◆ **TEXT**:
┄┄┄┄┄┄
Viele Gastronomen fragen im Anschluss an unsere Tischgespräche nach dem Datum der Veröffentlichung. Niemand formulierte die Anfrage dabei jedoch so wie Jens Kommerau: „Hi, wann ist die heftige Kritik zu lesen?“, schrieb der Chefkoch vom Chapeau La Vache mir wenige Tage nach unserem Termin.
So provoziert, konnte ich nicht anders, als neckisch zurück zu antworten: „Die heftige Kritik oder deine?“ Seine Erwiderung ließ wiederum keinen Zweifel an mangelndem Selbstbewusstsein aufkommen: „Beide.“ Ich grinste nur und schwieg. So leicht wollte ich es dem 56-Jährigen, dessen Brustbreite an die Spannweite vom A 380 erinnert, dann doch nicht machen.
Probiert und empfohlen: Drei Tage zuvor sitze ich in seinem Restaurant in der Hollerallee. Kommerau entschuldigt sich in die Küche – und ich erhalte endlich Momentum. Mit strengem Auge mustere ich das vor mir präsentierte Rinderbäckchen „La Vache“ (27,50 Euro), inspiziere detailliert Karotten, Wirsing und Püree, bevor es ans Fleisch geht.
„Na, du guckst aber kritisch“, meldet sich der Gastronom grinsend zurück. „Allerdings“, räume ich ein. Nicht aber, weil etwas kritisch zu beanstanden wäre. Vielmehr umgekehrt, weil ich gar keine Möglichkeit der Beanstandung finde. Und ich gezwungen bin, ihm auch zum Ende unserer Tafelrunde attestieren zu müssen, dass es einmal mehr hervorragend geschmeckt hat.
Dieses ging mit dem Sous Vide zubereiteten Wildlachs (16,50 Euro) los, der butterweich auf der Zunge zerging. Dem folgte die Bouillabaisse, zu der typischerweise Rouille und Knoblauchbrot-Chips gereicht wurden: „Zu kalt“, bemängelte der Chef, der den Fonds für die berühmte provenzalische Fischsuppe (ab 14,50 Euro) gewöhnlich über sechs Stunden koche.
┄┄┄┄┄┄
◆ **BEREITGESTELLTE ZEILEN**:
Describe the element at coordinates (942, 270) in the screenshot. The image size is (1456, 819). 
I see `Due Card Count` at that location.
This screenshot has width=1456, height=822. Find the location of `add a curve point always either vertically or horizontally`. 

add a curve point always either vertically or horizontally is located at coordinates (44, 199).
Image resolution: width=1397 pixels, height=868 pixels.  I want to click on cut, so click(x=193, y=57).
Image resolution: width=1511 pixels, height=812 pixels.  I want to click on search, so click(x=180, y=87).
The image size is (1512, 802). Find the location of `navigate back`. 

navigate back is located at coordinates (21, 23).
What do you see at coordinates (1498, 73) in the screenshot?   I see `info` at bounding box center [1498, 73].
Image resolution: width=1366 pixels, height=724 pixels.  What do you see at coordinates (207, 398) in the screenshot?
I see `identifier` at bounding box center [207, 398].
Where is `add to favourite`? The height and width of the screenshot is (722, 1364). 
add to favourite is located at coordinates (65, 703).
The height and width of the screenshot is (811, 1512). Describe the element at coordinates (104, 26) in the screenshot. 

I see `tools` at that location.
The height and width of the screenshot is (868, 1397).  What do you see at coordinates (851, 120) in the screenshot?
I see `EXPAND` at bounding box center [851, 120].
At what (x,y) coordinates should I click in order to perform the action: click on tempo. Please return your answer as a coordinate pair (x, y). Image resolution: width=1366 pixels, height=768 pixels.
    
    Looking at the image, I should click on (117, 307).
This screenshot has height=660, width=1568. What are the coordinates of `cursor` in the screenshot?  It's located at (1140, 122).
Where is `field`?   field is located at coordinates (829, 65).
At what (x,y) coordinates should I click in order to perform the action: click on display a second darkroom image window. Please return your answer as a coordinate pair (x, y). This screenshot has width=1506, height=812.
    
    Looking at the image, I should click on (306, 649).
┄┄┄┄┄┄
◆ **AUFGABEN**:
(1) Übertrage diesen Satz aus der Restaurantkritik ins Englische: „Mit strengem Auge mustere ich das vor mir präsentierte Rinderbäckchen ‚La Vache‘ (27,50 Euro), inspiziere detailliert Karotten, Wirsing und Püree, bevor es ans Fleisch geht.“
(2) Beantworte anhand der Restaurantkritik kurz diese Fragen:
(a) In welcher Straße liegt das Restaurant?
(b) Was kostet der Wildlachs?
(c) Wie lange kocht der Chef den Fonds für die Bouillabaisse gewöhnlich?
(3) Entnimm der Restaurantkritik den Abschnitt zwischen „So provoziert, konnte“ und „doch nicht machen.“, beide eingeschlossen.

◆ **LÖSUNGEN**:
(1) With a stern eye, I examine the beef cheek "La Vache" (27.50 euros) presented in front of me, inspecting the carrots, savoy cabbage and purée in detail before moving on to the meat.

(2)
(a) In der Hollerallee.
(b) 16,50 Euro.
(c) Über sechs Stunden.

(3)
So provoziert, konnte ich nicht anders, als neckisch zurück zu antworten: „Die heftige Kritik oder deine?“ Seine Erwiderung ließ wiederum keinen Zweifel an mangelndem Selbstbewusstsein aufkommen: „Beide.“ Ich grinste nur und schwieg. So leicht wollte ich es dem 56-Jährigen, dessen Brustbreite an die Spannweite vom A 380 erinnert, dann doch nicht machen.